BEGIN Selected extract

# A nice trade---



## wyogirl (Jun 2, 2014)

Today I did some portraits for a friend.  In return, I got a LOAD of darkroom supplies.  I have almost everything I need now to get started at home developing my own film and prints.
I think an hour of my time was worth a trunk full of tanks, trays, bulk loaders, easels, beakers, chemicals and everything else.  He even offered me 3 enlargers but I already have one and don't have space for the others.  Good trade for me.


----------



## tirediron (Jun 2, 2014)

Nice!


----------



## limr (Jun 2, 2014)

Holy crap, that is definitely a nice trade! Have fun


----------



## Derrel (Jun 2, 2014)

Enlargers have become the new broken down old junker cars of the world...not many people realllly want to take over one from somebody else's storage space...it can be difficult to convince somebody to take an old enlarger...I had a hell of a time getting rid of my old Omega and even the 6-foot darkroom sink and steel stand...\\Glad to hear though that you're now the new custodian of some darkroom gear!!!


----------



## IzzieK (Jun 3, 2014)

Congratulations!


----------



## JoeW (Jun 3, 2014)

wyogirl said:


> Today I did some portraits for a friend.  In return, I got a LOAD of darkroom supplies.  I have almost everything I need now to get started at home developing my own film and prints.
> I think an hour of my time was worth a trunk full of tanks, trays, bulk loaders, easels, beakers, chemicals and everything else.  He even offered me 3 enlargers but I already have one and don't have space for the others.  Good trade for me.




Doesn't sound like a trade to me, sounds like HIGHWAY ROBBERY....you made out like a bandit.  Congrats!  And to think, your friend probably walked away thinking how well he/she made off.


----------



## webestang64 (Jun 4, 2014)

That's great! Sounds like a good deal for both of you.


----------



## terri (Jun 4, 2014)

ah, congrats on the equipment!   You can never have too many trays, and I'm also thinking you can never have too many beakers, either.      I should pick up some more 11x14 trays, and a couple of 2-litre pitchers soon.

I will be _completely_ set up once I find a good sink/stand combo.   Probably won't set it up where I currently live, but my mind is made up.    A sink in the darkroom!   Oh...and I want one of those eco-washers, too - my big tub-thing uses a lot of water. 

...and a print drier would be the shiz, to help me flatten out my fiber paper. 

  Dammit, I DO need more stuff - lots more!!!


----------



## wyogirl (Jun 4, 2014)

Terri-
You can always use more stuff!
I have a few more things to buy and some things to research before I use them, but I'm pretty stoked.


----------



## annamaria (Jun 4, 2014)

END Selected extract
BEGIN Information provided

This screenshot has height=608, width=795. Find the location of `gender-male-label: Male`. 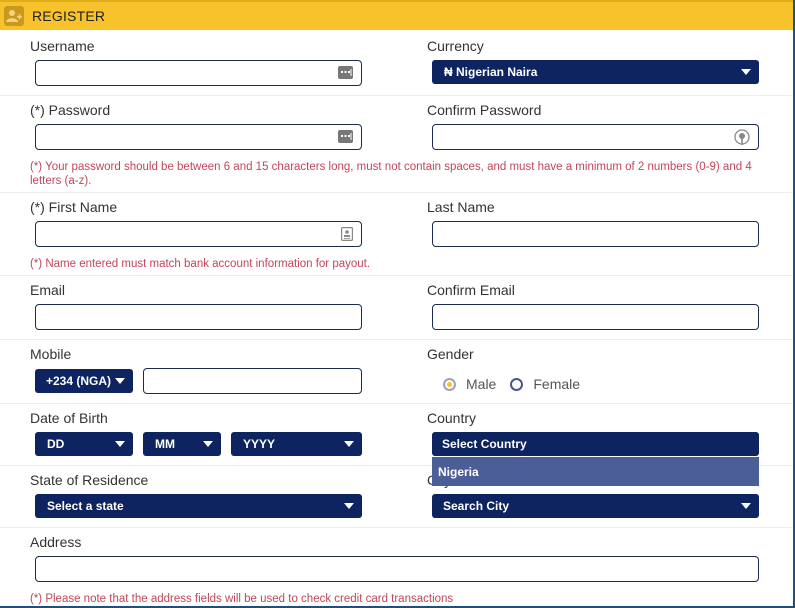

gender-male-label: Male is located at coordinates (481, 384).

END Information provided

*Work request*. Reproduce the passage of the darkroom trade thread above between "## wyogirl (Jun 4, 2014)" and "annamaria (Jun 4, 2014)", inclusive.

*Answer below*.
## wyogirl (Jun 4, 2014)

Terri-
You can always use more stuff!
I have a few more things to buy and some things to research before I use them, but I'm pretty stoked.


----------



## annamaria (Jun 4, 2014)